The output of the first stage is used as input data for the second stage, where another learning algorithm called the level-1 generalist is employed. The level-1 generalizer then derives a level-1 model M’ for (M_1^i , dots, M_q^i) for ci. Thus, while the level-0 classifier deals with the possibility of assigning an entity to a category with respect to its attributes, the level-1 classifier deals with the possibility of assigning the same entity to the same category with respect to the category predicted by the classifier.
In the classification phase, given a new instance x, the learned model generates vectors ⟨M1, … , Mq>. This will be the input to M′ , and M′ will output the final classification of that instance.
(Ting and Witten 1999) found that, compared to learning algorithms such as C4.5 decision trees (Section 7.5.5) and Naive Bayes (Section 7.5.1), (1) the higher-level model combines confidence rather than prediction of the lower-level model, and (2) multi-reactive linear regression is used as a level-1 generalizer. We confirm that the best results are obtained with stack generalization for the classification task when it is used.
In addition to multi-response linear regression, there are other algorithms that work equally well for this task, such as neural networks.

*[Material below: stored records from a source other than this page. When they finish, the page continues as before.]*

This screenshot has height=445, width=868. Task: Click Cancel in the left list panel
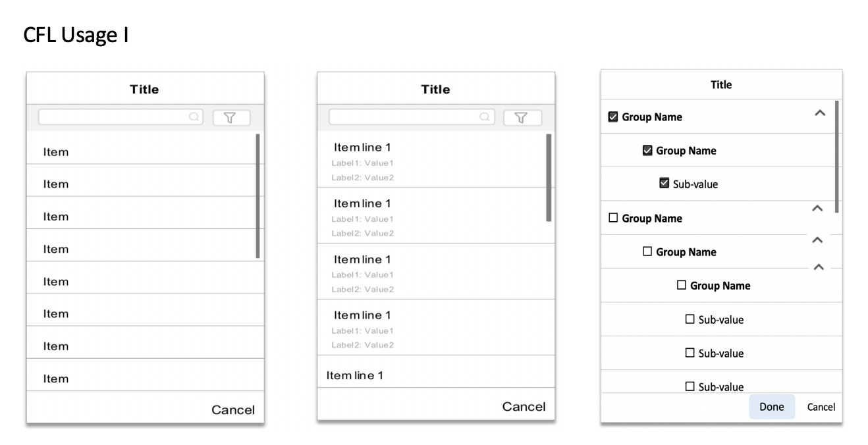pyautogui.click(x=232, y=410)
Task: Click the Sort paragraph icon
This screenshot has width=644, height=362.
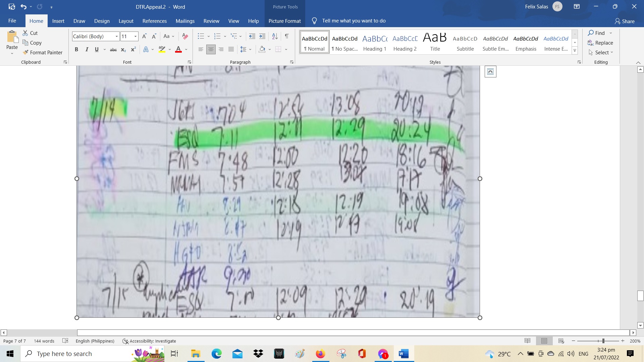Action: [275, 36]
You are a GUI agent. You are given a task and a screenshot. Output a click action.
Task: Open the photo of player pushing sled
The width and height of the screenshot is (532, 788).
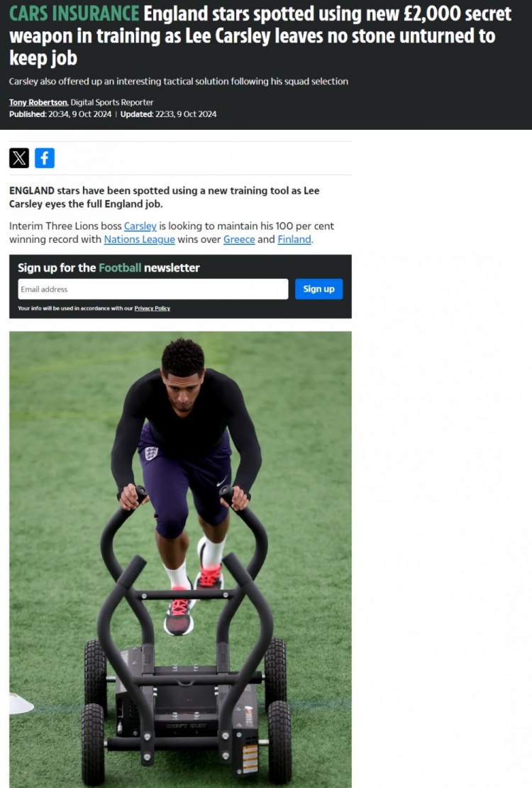point(180,559)
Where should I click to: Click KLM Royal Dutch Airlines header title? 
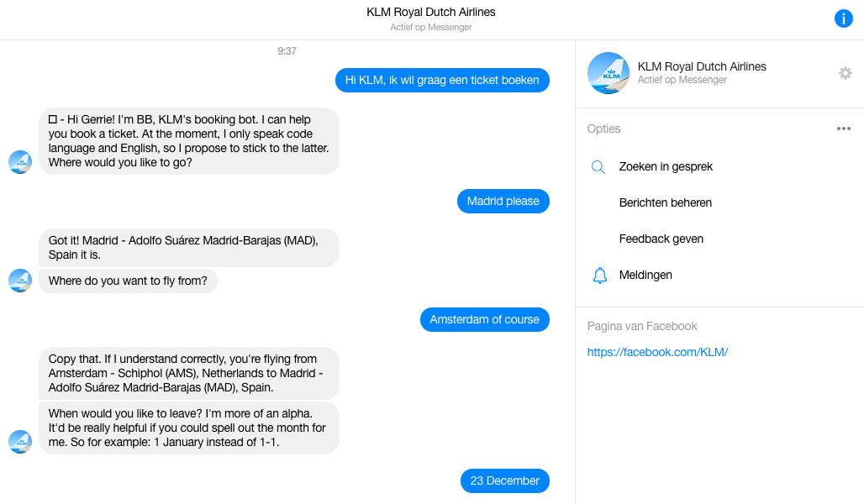[x=431, y=13]
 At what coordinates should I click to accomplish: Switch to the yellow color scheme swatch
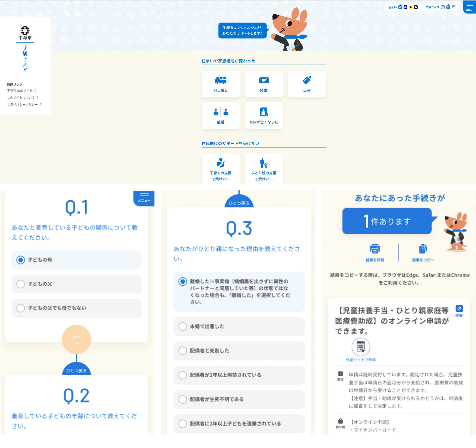tap(410, 7)
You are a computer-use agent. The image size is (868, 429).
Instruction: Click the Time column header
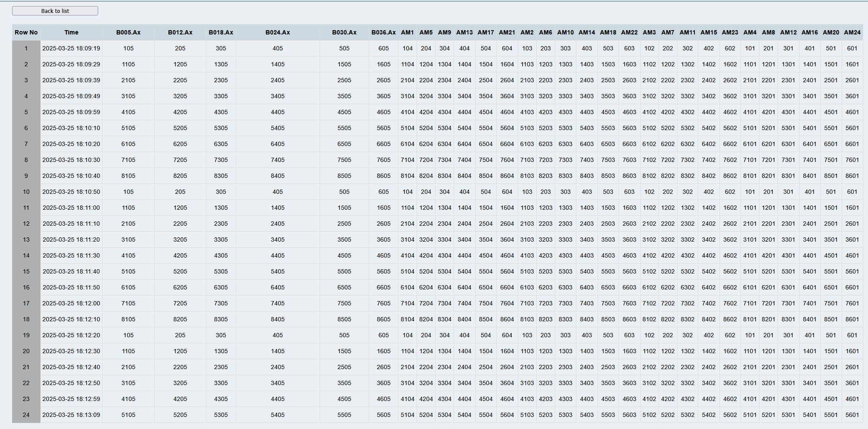72,32
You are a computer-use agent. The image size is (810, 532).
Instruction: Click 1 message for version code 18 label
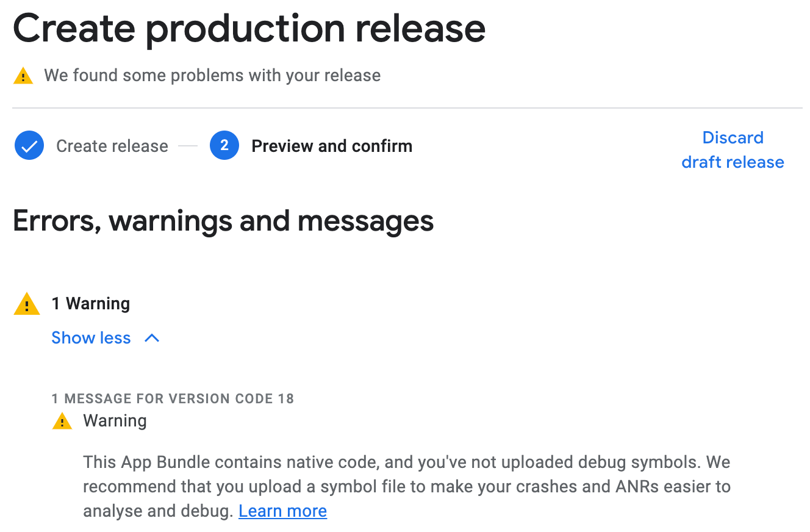(x=173, y=399)
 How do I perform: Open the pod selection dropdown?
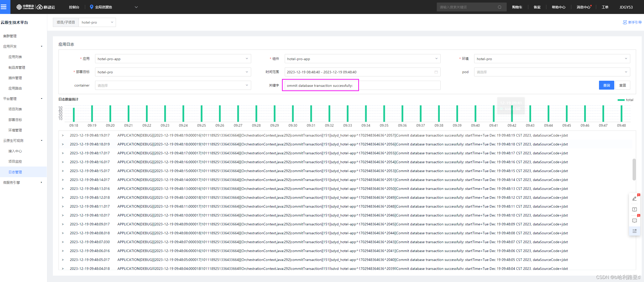click(552, 72)
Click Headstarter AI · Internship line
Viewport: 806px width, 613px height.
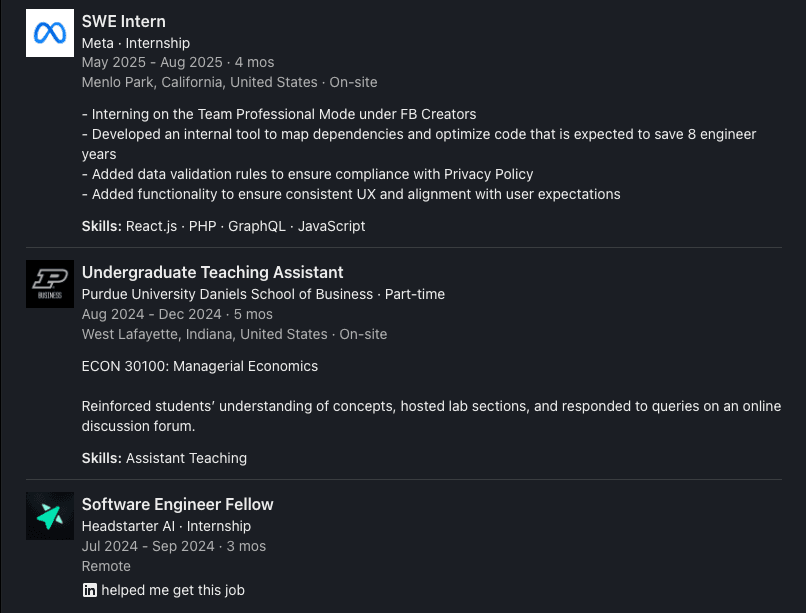pos(166,526)
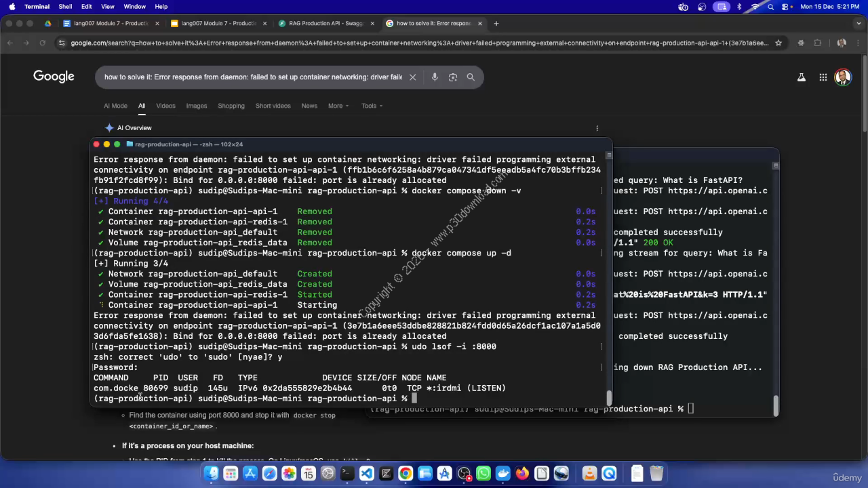Viewport: 868px width, 488px height.
Task: Select the Videos search filter
Action: [x=165, y=106]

An example of stacked generalization. (Adapted from (Doan et al. 2003)) Assume we use two basic types of learners. These will be (1) the WHIRL learner, which deals with labels of entities, and (2) the Naive Bayesian learner, which deals with data instances of entities. In this example, we abbreviate the names of these matchers as WHIRL and NB, respectively.
Training Phase Consider the label address from ontology o.
The table below shows an example of relevant training data for the basic learner from ontology o′.
Columns 1 and 2 contain the labels (e.g., location) of some entities in the ontology o′ and the underlying data instances (e.g., ⟨Miami, FL⟩). columns 4 and 5 contain the labels of the WHIRL and Naive Bayes describe the confidence score S generated by cross-validation based on the inputs from the first three columns.
For example, Saddress(location) = 0.5 and Saddress(⟨Miami, FL⟩) = 0.8. Finally, the WHIRL NB
The last column indicates whether the target correspondence is valid or not. For example, the location from o′ actually matches the address from o, so the corresponding value in the last column is 1. On the other hand, the displayed price does not match the address, so the corresponding value in the last column is 0.
The information in the three rightmost columns will be used as input for the linear regression.
used as input for ear regression (Breiman 1996; Birkes and Dodge 2001). the results of WHIRL and the naïve Bayesian learner represent the confidence score (S), and the last column represents the value of the response variable.
column represents the value of the response variable. As a result of least squares minimization, the weight assigned to the pair of WHIRL and label address is 0.2. This means that Waddress = 0.2 and Waddress = 0.9. Interpreting the weights of this WHIRL NB, it seems that based on the accumulated generalization training, the naive Bayesian learner is much more reliable than WHIRL in predicting about the advertisement dress.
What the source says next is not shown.